Ce que l'assurance de votre employeur couvre (ou pas)
Si vous êtes salarié avec un S Pass ou un permis de travail standard, votre employeur a l'obligation légale de vous fournir une couverture santé minimale, généralement autour de 15 000 € de frais médicaux par an. C'est un socle de départ utile, mais souvent largement insuffisant face aux coûts réels d'une hospitalisation lourde ou d'un accouchement à Singapour. Quant aux conjoints sans activité professionnelle, ils ne bénéficient d'aucune couverture employeur et doivent impérativement souscrire une assurance à titre individuel.
Les garanties incontournables pour Singapour
- Hospitalisation prise en charge à 100 % des frais réels : au vu des tarifs pratiqués, un remboursement partiel ou plafonné bas peut rapidement se révéler insuffisant.
- Tiers-payant dans les hôpitaux privés du réseau de votre assureur : évite d'avancer des sommes considérables en espèces, une pratique encore courante à Singapour.
- Frais de maternité complets : consultations pré et post-natales, hospitalisation, chambre privée, honoraires chirurgicaux, un poste de dépense particulièrement élevé sur place.
- Rapatriement médical, en cas de besoin de soins non disponibles localement ou de retour nécessaire en France.
- Couverture des maladies tropicales et infectieuses (dengue, grippe notamment), fréquentes dans la région.
Fiscalité et vie pratique : ce qu'il faut aussi anticiper
Une fiscalité attractive, mais des conditions précises
La résidence fiscale à Singapour s'établit à partir de 183 jours de présence ou plus sur le territoire au cours d'une année civile. La déclaration de revenus est due le 15 avril de chaque année. Singapour dispose de conventions fiscales avec plus de 80 pays, dont la France, ce qui limite les risques de double imposition pour les expatriés bien informés.
Les médicaments et pharmacies
À Singapour, il est possible d'obtenir des médicaments directement auprès du médecin juste après une consultation. Les pharmacies sans ordonnance sont généralement situées dans les centres commerciaux et supermarchés (Watsons, Guardian étant les enseignes les plus connues), avec des pharmacies de garde disponibles dans chaque hôpital. Attention toutefois : les ordonnances délivrées par des médecins étrangers, y compris français, ne sont pas valables à Singapour.

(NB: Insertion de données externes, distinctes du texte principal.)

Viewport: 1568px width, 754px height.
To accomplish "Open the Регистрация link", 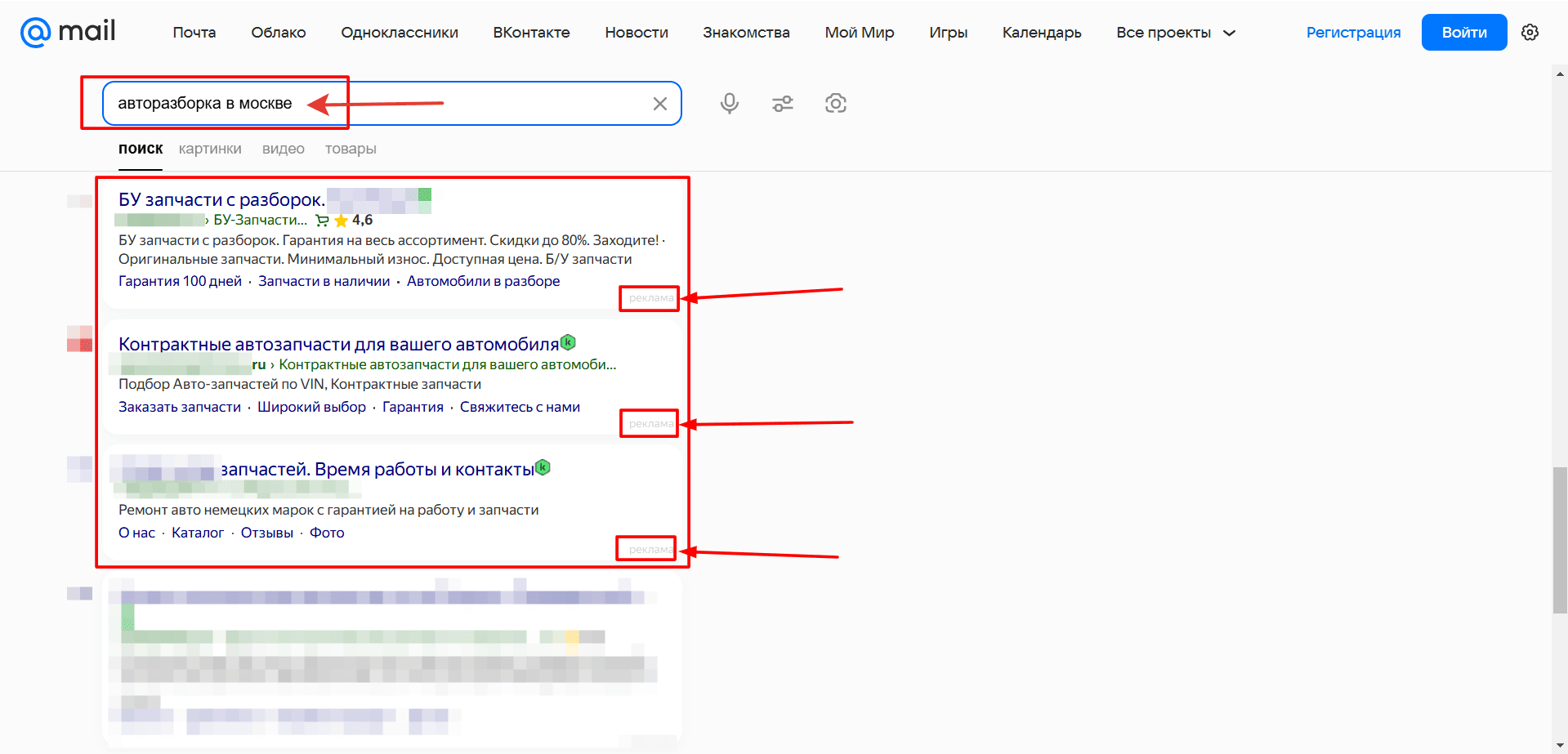I will [x=1353, y=33].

Notre recommandation avant de partir
Singapour reste une destination d'exception pour qui cherche à conjuguer carrière internationale, sécurité et qualité de vie en Asie. Mais cette réussite se paie, et le poste santé ne doit surtout pas être improvisé : entre l'absence d'accès aux tarifs subventionnés pour les expatriés et des coûts hospitaliers parmi les plus élevés d'Asie, une couverture mal calibrée peut transformer un simple pépin de santé en gouffre financier.